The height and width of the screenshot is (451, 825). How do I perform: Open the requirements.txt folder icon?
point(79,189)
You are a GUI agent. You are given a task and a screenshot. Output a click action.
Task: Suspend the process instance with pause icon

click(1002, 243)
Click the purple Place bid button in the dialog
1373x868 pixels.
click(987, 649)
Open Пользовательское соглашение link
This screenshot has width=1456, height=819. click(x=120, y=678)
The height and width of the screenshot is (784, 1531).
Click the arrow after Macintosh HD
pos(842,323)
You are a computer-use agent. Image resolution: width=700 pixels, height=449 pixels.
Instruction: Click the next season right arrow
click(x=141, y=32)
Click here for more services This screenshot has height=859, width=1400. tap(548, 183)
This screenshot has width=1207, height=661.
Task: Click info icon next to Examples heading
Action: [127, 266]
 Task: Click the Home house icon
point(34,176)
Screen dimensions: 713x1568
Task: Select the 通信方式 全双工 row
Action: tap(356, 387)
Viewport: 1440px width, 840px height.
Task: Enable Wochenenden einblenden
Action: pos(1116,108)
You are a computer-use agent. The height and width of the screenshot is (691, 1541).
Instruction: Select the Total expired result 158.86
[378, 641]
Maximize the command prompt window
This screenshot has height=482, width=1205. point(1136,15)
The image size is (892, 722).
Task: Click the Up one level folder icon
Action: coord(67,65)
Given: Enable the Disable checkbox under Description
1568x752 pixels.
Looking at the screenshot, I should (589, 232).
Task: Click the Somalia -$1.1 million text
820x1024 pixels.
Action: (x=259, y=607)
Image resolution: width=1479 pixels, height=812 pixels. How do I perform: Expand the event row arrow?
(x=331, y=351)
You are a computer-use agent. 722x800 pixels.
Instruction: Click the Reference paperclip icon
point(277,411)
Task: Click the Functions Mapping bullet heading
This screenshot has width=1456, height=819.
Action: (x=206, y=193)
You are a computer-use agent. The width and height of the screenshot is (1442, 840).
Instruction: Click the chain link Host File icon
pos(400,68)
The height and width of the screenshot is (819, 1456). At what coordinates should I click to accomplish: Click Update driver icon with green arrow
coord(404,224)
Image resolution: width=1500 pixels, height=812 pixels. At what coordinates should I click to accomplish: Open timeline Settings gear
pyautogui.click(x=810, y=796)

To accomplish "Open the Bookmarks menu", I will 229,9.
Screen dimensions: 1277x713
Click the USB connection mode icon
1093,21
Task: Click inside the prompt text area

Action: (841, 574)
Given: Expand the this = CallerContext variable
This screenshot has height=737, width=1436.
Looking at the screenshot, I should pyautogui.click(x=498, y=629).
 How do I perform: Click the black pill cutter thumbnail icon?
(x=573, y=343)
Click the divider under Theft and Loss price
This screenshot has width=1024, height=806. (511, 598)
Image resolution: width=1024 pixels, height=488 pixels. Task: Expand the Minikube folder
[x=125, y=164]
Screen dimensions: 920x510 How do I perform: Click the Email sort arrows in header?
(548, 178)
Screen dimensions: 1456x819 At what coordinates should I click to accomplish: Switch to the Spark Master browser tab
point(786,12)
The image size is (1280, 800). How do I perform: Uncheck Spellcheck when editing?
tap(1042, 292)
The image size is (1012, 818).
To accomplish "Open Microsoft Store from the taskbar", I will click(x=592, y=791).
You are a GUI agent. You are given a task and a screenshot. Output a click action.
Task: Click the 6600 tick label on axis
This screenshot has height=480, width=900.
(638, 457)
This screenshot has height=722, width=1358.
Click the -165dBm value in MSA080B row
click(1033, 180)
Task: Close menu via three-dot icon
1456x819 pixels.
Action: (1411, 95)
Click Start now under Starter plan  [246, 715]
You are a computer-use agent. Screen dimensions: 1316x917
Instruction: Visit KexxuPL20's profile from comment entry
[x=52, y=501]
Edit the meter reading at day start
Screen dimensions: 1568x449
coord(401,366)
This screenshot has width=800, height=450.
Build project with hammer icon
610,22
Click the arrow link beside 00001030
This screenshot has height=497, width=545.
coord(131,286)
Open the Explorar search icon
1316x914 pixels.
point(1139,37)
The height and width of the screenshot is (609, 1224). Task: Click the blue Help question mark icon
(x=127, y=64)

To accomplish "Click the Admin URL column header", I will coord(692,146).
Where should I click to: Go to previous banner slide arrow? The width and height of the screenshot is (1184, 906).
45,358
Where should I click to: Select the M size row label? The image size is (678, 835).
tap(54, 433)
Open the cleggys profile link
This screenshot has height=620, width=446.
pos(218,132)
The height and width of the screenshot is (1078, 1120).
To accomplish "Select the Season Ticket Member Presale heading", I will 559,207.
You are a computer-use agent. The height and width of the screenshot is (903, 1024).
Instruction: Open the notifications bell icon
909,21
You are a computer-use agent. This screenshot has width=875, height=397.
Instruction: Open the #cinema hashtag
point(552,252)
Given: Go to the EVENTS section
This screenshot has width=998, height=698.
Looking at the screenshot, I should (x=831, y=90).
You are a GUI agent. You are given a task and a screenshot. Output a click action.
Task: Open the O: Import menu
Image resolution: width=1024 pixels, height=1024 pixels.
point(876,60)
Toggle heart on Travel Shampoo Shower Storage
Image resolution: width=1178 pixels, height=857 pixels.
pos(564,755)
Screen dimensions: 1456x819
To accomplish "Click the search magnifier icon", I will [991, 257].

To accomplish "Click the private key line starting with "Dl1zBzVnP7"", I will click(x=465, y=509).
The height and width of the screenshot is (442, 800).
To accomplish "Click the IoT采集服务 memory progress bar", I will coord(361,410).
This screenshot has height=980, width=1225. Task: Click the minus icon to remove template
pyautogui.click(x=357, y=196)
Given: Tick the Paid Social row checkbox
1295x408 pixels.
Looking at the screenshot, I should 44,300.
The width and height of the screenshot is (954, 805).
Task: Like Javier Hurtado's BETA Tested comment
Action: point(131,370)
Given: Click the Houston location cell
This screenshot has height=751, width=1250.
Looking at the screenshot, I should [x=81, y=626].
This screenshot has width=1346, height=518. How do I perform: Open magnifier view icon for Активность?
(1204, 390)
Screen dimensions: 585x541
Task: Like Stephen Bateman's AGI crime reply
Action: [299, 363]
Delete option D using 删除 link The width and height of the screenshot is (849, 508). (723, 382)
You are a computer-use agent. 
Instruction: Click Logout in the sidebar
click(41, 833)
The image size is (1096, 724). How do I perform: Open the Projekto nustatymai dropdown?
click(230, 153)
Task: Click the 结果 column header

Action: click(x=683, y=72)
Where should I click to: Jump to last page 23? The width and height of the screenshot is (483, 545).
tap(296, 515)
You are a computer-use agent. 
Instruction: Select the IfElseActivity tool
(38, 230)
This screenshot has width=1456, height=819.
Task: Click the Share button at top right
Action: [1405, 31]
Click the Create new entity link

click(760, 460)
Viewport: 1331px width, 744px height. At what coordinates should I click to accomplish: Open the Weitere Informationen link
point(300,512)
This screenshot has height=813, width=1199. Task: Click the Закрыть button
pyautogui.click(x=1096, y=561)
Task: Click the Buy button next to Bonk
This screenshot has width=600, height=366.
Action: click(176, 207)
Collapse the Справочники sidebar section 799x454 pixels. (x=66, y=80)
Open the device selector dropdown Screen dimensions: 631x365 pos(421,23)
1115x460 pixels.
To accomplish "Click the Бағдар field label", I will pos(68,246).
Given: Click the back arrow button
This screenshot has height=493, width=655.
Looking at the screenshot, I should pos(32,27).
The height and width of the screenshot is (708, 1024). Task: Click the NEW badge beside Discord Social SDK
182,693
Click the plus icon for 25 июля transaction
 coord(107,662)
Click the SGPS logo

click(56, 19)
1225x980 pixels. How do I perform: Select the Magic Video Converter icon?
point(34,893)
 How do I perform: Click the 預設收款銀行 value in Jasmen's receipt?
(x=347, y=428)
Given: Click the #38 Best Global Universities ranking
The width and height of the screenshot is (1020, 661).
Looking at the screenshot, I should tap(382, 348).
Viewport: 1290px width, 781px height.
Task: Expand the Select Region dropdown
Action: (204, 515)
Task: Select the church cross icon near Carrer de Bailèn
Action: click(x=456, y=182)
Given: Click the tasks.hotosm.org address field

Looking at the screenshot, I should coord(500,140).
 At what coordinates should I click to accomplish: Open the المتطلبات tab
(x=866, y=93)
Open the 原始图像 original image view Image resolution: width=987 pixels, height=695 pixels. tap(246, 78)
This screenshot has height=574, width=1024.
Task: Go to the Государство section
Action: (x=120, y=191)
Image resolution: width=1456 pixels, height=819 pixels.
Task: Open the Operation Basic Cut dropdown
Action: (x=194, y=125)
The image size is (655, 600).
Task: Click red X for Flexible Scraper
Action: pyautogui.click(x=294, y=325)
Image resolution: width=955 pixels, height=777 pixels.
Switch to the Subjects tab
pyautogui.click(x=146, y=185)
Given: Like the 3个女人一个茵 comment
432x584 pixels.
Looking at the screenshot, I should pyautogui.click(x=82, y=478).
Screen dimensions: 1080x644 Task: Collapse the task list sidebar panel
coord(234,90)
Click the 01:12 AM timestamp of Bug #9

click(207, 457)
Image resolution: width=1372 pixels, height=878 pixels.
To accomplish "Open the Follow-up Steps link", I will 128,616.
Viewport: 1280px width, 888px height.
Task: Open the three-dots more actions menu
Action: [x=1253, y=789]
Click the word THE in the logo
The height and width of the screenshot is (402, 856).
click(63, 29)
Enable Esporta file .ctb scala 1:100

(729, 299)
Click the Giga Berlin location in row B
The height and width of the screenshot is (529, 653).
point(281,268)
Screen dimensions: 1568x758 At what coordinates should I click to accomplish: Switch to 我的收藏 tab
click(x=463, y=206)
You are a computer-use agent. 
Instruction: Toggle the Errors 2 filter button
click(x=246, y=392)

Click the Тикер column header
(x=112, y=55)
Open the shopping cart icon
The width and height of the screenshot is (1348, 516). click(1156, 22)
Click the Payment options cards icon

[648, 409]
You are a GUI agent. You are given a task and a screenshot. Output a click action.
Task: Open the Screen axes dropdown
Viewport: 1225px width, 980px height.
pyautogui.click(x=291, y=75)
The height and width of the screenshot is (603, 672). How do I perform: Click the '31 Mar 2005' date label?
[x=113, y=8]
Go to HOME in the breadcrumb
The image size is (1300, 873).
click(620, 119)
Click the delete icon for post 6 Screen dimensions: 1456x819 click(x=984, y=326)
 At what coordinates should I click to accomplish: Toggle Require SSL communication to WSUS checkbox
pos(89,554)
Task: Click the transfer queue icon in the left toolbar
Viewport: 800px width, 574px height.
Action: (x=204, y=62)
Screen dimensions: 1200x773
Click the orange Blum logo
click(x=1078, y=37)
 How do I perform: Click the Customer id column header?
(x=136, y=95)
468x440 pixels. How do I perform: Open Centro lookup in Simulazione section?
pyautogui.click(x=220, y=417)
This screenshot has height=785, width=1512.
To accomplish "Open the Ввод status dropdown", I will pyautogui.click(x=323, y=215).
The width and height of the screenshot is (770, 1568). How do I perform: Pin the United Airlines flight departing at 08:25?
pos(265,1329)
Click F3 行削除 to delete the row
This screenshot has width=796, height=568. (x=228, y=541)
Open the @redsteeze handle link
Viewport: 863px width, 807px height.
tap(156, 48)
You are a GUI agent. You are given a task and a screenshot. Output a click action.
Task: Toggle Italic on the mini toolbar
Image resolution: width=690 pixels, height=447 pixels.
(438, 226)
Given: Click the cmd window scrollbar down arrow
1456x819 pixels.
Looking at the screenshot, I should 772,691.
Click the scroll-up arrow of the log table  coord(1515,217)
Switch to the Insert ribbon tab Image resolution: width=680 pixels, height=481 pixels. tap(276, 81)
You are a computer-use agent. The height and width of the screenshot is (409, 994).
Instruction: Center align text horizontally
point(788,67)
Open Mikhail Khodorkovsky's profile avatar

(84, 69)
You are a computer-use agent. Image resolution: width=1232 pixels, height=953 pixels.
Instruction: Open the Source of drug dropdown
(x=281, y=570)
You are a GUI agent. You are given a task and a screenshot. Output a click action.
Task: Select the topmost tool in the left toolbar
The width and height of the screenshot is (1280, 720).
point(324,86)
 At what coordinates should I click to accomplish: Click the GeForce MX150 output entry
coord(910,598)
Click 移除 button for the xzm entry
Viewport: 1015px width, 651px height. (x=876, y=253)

******************************

▶ _WHAT TO PRODUCE_:
Copy the material verbatim, beginning at the line that contains "Screen dimensions: 1080x644" and ending after the line that contains "click(63, 29)".

▶ _SOLUTION TO THIS PROBLEM_:
Screen dimensions: 1080x644 Task: Collapse the task list sidebar panel
coord(234,90)
Click the 01:12 AM timestamp of Bug #9

click(207, 457)
Image resolution: width=1372 pixels, height=878 pixels.
To accomplish "Open the Follow-up Steps link", I will 128,616.
Viewport: 1280px width, 888px height.
Task: Open the three-dots more actions menu
Action: [x=1253, y=789]
Click the word THE in the logo
The height and width of the screenshot is (402, 856).
click(63, 29)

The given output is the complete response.